▶ **Problem description**: With every picture left out, restate the listing below exactly as written.

● ● ●

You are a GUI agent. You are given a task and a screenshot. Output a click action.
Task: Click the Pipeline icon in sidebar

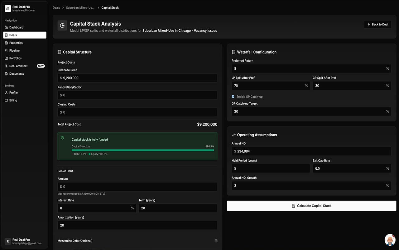(6, 51)
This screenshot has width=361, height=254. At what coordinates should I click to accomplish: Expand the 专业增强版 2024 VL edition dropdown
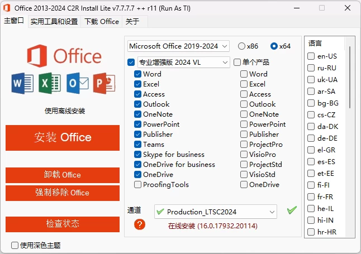click(184, 62)
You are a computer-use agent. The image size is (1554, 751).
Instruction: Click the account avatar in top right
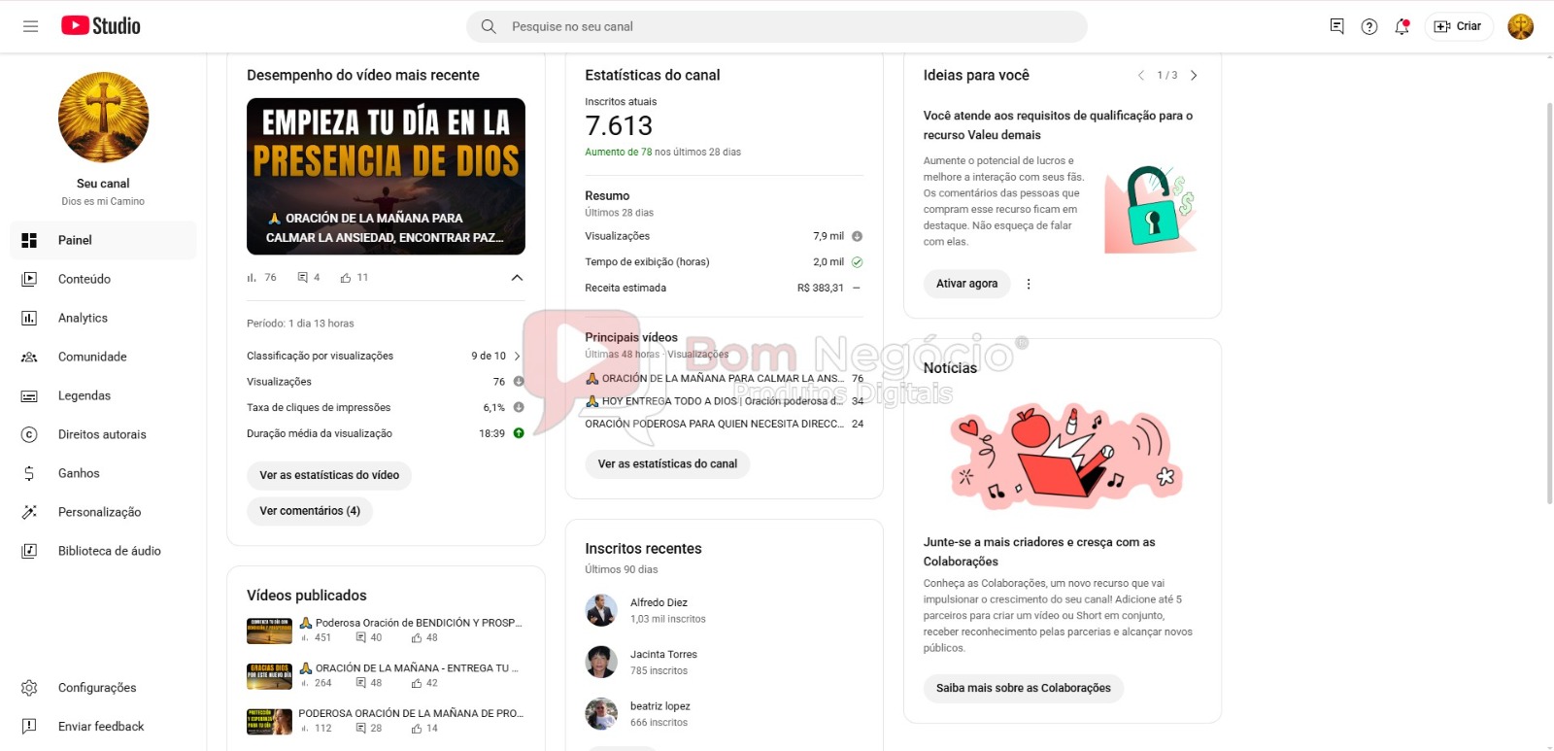[1520, 26]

● ● ●

▶ **Answer for this exercise**:
You are a GUI agent. You are given a task and a screenshot. Output a click action.
Task: Click the Pipeline icon in sidebar

(6, 51)
This screenshot has width=361, height=254. At what coordinates should I click to accomplish: Expand the 专业增强版 2024 VL edition dropdown
click(184, 62)
You are a computer-use agent. The image size is (1554, 751).
Instruction: Click the account avatar in top right
[1520, 26]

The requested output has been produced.